An autonomous, profile-guided optimization agent for NKI (Neuron Kernel Interface) kernels on AWS Trainium2. It iteratively improves NKI kernel performance by combining LLM-based code generation with hardware profiling feedback, structured self-reflection, and automatic regression detection.

The agent is a hybrid of two systems:

  • AccelOpt — an NKI-native kernel optimization framework with a Planner → Executor → Summarizer workflow and optimization memory (slow→fast experience accumulation). Provides the NKI-specific profiling infrastructure, prompt engineering, and domain knowledge.
  • KernelAgent — Meta's multi-agent GPU kernel synthesis system. Provides the stability patterns: reflexion (structured self-reflection), divergence-based revert, error feedback loops, and experiment history tracking.

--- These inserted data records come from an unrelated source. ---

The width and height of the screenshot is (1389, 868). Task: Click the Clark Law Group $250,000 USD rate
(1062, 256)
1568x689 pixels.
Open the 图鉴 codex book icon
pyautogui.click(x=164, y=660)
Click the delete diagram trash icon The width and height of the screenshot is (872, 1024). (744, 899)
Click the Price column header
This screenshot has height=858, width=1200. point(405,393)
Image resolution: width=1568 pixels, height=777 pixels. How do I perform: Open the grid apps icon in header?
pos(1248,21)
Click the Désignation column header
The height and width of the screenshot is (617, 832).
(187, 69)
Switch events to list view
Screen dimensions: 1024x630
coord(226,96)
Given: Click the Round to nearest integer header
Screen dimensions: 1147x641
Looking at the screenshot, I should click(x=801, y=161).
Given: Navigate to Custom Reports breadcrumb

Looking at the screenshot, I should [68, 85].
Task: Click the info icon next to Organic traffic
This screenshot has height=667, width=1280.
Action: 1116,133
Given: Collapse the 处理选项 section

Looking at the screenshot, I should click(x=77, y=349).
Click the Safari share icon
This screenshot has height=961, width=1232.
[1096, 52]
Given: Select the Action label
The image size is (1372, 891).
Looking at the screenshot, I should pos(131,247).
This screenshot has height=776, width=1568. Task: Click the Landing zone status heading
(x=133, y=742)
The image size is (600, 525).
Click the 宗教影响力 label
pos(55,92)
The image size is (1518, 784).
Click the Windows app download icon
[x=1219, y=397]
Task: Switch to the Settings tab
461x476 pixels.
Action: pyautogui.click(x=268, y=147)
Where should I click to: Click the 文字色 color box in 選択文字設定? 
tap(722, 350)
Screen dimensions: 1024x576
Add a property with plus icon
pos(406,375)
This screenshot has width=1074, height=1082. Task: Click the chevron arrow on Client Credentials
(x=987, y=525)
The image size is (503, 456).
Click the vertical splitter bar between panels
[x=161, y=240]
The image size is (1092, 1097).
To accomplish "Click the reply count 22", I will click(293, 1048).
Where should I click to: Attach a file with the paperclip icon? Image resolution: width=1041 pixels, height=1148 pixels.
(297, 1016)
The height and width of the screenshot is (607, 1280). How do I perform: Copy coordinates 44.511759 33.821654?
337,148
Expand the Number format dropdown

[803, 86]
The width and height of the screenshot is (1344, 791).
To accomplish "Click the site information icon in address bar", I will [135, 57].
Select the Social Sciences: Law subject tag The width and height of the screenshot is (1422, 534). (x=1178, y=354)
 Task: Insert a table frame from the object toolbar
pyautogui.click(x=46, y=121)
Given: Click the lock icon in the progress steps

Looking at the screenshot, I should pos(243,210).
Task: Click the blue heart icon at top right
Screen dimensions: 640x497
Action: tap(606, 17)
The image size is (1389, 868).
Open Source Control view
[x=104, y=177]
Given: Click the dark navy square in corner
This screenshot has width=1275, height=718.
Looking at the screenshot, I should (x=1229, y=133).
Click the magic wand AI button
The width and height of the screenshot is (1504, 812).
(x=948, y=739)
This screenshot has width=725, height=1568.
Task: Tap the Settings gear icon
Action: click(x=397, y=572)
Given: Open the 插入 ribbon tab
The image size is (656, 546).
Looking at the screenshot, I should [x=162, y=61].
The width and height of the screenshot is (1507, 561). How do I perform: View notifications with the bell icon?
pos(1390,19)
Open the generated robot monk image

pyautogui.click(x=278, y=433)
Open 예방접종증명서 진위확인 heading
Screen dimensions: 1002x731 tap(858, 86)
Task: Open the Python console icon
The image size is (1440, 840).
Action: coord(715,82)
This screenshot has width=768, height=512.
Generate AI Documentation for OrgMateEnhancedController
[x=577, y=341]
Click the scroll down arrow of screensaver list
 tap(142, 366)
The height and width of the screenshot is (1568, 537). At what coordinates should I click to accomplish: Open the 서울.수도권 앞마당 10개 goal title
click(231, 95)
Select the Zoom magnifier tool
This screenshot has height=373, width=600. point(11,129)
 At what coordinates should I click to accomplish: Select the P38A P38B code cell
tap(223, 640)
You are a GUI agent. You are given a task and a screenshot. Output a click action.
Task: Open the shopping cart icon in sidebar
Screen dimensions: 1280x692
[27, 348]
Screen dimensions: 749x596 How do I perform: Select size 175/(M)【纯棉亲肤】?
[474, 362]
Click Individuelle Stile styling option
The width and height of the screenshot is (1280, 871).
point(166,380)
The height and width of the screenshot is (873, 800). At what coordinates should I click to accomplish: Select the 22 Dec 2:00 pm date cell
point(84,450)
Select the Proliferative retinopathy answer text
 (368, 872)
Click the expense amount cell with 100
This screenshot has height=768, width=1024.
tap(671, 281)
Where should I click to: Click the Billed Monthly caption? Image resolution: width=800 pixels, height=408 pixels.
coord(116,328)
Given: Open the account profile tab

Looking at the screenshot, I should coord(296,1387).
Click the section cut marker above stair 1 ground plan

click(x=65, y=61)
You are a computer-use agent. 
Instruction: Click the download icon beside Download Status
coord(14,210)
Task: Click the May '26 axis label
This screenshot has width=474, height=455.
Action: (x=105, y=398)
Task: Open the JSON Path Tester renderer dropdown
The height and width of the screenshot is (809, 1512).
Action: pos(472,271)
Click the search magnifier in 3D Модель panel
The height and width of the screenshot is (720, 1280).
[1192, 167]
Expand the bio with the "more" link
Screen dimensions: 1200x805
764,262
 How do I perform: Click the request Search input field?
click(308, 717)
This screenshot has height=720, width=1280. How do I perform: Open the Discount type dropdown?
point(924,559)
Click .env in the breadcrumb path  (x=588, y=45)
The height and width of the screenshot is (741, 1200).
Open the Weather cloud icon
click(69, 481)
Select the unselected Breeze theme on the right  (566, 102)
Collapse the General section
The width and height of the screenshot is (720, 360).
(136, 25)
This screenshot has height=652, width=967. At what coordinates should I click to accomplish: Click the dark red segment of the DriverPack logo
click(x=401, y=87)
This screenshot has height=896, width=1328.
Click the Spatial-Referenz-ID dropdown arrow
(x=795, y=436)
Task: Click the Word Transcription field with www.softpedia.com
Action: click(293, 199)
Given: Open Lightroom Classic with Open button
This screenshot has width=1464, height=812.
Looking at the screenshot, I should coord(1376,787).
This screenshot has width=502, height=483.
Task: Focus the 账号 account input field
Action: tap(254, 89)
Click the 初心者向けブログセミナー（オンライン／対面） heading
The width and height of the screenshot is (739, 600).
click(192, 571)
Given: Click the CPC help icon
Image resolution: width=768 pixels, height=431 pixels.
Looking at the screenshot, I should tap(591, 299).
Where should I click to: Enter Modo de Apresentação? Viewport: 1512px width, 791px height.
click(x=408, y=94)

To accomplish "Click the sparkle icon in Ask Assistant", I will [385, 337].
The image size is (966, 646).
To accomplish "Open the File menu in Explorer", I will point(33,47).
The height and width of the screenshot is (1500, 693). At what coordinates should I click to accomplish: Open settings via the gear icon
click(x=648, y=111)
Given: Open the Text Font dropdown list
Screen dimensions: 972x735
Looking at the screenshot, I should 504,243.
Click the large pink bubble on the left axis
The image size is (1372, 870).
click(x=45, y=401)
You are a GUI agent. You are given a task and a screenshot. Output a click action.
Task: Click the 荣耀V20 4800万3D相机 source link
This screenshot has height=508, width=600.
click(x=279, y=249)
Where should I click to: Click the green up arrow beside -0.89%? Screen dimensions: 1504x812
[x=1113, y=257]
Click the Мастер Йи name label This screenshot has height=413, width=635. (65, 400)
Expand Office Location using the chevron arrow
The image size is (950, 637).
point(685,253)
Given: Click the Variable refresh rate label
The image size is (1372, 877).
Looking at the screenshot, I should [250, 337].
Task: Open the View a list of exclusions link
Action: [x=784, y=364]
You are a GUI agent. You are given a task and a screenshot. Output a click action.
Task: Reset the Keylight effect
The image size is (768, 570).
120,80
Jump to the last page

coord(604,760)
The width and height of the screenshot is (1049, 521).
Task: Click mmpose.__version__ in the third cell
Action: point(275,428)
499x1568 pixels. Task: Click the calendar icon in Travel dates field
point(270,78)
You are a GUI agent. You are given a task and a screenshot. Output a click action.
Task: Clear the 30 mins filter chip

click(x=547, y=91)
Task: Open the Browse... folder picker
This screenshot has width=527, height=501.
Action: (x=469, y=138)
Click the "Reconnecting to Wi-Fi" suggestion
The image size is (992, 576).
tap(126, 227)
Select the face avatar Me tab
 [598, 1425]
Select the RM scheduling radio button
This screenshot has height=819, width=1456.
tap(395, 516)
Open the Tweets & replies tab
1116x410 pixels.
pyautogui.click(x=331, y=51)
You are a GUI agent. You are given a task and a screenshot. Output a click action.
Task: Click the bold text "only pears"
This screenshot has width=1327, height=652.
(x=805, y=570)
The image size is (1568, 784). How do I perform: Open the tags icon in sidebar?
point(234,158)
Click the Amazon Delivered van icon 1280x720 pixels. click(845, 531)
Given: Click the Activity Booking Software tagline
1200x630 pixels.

AccelOpt handles the what (NKI-aware optimization planning and code generation), while KernelAgent patterns handle the how (keeping the agent loop stable over many rounds of autonomous execution).

How It Works

Local Machine                          Trn2 Instance
    │                                      │
    │  orchestrator.py                     │
    │  ├── Plan (LLM: planner prompt)      │
    │  ├── Execute (LLM: executor prompt)  │
    │  ├── Upload ─── scp ──────────────>  │ target kernel file
    │  │                                   │ ├── compile (neuronxcc)
    │  │                                   │ ├── correctness check
    │  │  <─── ssh result ────────────────── ├── benchmark
    │  ├── Decide (divergence guard)       │
    │  ├── Summarize (optimization memory) │
    │  └── Reflexion (self-reflection)     │
    │                                      │
    └── repeat ────────────────────────────┘

Each round:

  1. Profile the current kernel on Trn2 via neuron-profile summary-json
  2. Plan an optimization using profile metrics + accumulated experience (AccelOpt planner)
  3. Execute the plan as code, injecting error feedback and reflexion context (AccelOpt executor + KernelAgent patterns)
  4. Verify correctness with multi-seed L2-norm checks — incorrect kernels are immediately discarded
  5. Benchmark end-to-end latency and throughput
  6. Decide whether to keep or revert — if the new kernel regresses beyond a threshold, the agent automatically reverts to the best known version (KernelAgent divergence guard)
  7. Summarize improvements into optimization memory for future rounds (AccelOpt summarizer)
  8. Reflect on what worked or failed, feeding lessons into subsequent prompts (KernelAgent reflexion)

Quick Start

# 1. Set up the Trn2 instance (run once)
ssh ubuntu@<trn2-ip> 'bash -s' < setup_trn2.sh

# 2. Deploy your target code on Trn2
ssh ubuntu@<trn2-ip> "cd ~/nki-moe && git clone <YOUR_REPO> ."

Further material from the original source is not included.